Le maire de Saint-Bruno-de-Montarville, sur la Rive-Sud de Montréal, vient de perdre un privilège controversé. Depuis près de 100 ans, le premier magistrat de la Ville était membre d'office du Mount Bruno Country Club (MBCC), un club de golf privé parmi les plus prestigieux du Québec.

La Presse a appris que les dirigeants du club et le nouveau maire, Martin Murray, ont décidé la semaine dernière, d'un commun accord, de mettre fin à cette pratique, dont a néanmoins profité l'ancien maire Claude Benjamin.

Le MBCC compte parmi ses membres des dirigeants des plus grandes entreprises du Québec et au moins un sénateur, Paul Massicotte, qui pilote également un projet immobilier contesté à Saint-Bruno. Le club refuse de dévoiler sa grille tarifaire, tout comme le nombre de membres, mais selon les informations recueillies par La Presse, il en coûterait plusieurs milliers de dollars par année pour être membre.

Selon le MBCC, le maire de Saint-Bruno n'avait cependant pas le statut d'un membre régulier, mais plutôt celui d'un «membre honoraire de courtoisie». Il pouvait y jouer au golf gratuitement, mais les repas étaient à ses frais.

Le maire actuel, Martin Murray, affirme qu'il a été informé récemment que sa fonction lui donnait droit à ses entrées au Mount Bruno Country Club. En entrevue avec La Presse, il signale qu'il n'était pas question pour lui d'accepter un tel privilège. «En tout temps, je n'accepte aucune récompense et cela m'apparaît comme une forme de récompense.»

La situation pourrait être d'autant plus délicate que la Ville a proposé au printemps dernier un nouveau plan de conservation des milieux humides sur son territoire.
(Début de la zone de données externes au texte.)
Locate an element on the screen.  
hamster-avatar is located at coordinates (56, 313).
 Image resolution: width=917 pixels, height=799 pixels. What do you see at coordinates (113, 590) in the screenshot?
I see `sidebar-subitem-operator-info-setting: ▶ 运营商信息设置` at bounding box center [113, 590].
Saint-Bruno souhaite notamment protéger des terrains entourant le club de golf. Le MBCC a alors embauché une lobbyiste, Marie-Claude Aubin, pour le représenter auprès de la Ville.

La Presse a tenté de joindre le président du MBCC, Yves-André Godon, mais c'est plutôt Pierre Guillot-Hurtubise, associé principal chez Octane, firme de relations publiques, qui a relayé ses réponses par courriel. Le président signale notamment que les dirigeants du club ont décidé que cette pratique n'aurait plus cours, «en prenant aussi en compte la réflexion québécoise sur la saine gouvernance».

«Quatre ou cinq» parties

Au cours de ses deux mandats (2005-2013), l'ex-maire Claude Benjamin reconnaît s'être rendu «à quatre ou cinq reprises» au MBCC pour y jouer au golf, dont une fois avec l'un de ses conseillers municipaux, Michael O'Dowd. Celui-ci a dû cependant payer son droit de jeu de 95$. Le maire admet aussi y être allé manger à «une ou deux reprises», mais dans un tel cas, il payait alors son repas, mentionne-t-il.

M. Benjamin affirme qu'il n'y a jamais rencontré le sénateur Massicotte et qu'il ignorait même que celui-ci était membre du MBCC. «J'y allais très peu souvent, et surtout pour faire honneur au fait qu'on m'avait offert une place de membre honoraire.» Il n'a jamais songé d'ailleurs à refuser l'offre du club. «Si j'avais cru que ça pouvait poser un problème, je n'aurais pas accepté d'être membre», précise-t-il.

À l'automne 2013, le commissaire au lobbyisme du Québec avait conclu que des activités de lobbyisme illégales avaient été menées dans le cadre du projet de Paul Massicotte, dans le Bois des Hirondelles. Le commissaire François Casgrain affirmait notamment que «les élus et les fonctionnaires de la Ville n'étaient pas complètement au fait des règles entourant les activités de lobbyisme». M. Benjamin avait réfuté vivement les affirmations du commissaire.

Rappelons que les terrains visés par le projet immobilier de Paul Massicotte ont été rachetés du club de golf en 2006 pour 1,9 million de dollars. L'entente avec le MBCC prévoyait un paiement initial de 600 000$ et un solde de 1,3 million payable seulement après avoir obtenu toutes les autorisations de la Ville et du ministère de l'Environnement, ou au plus tard cinq ans après la signature de l'acte de vente.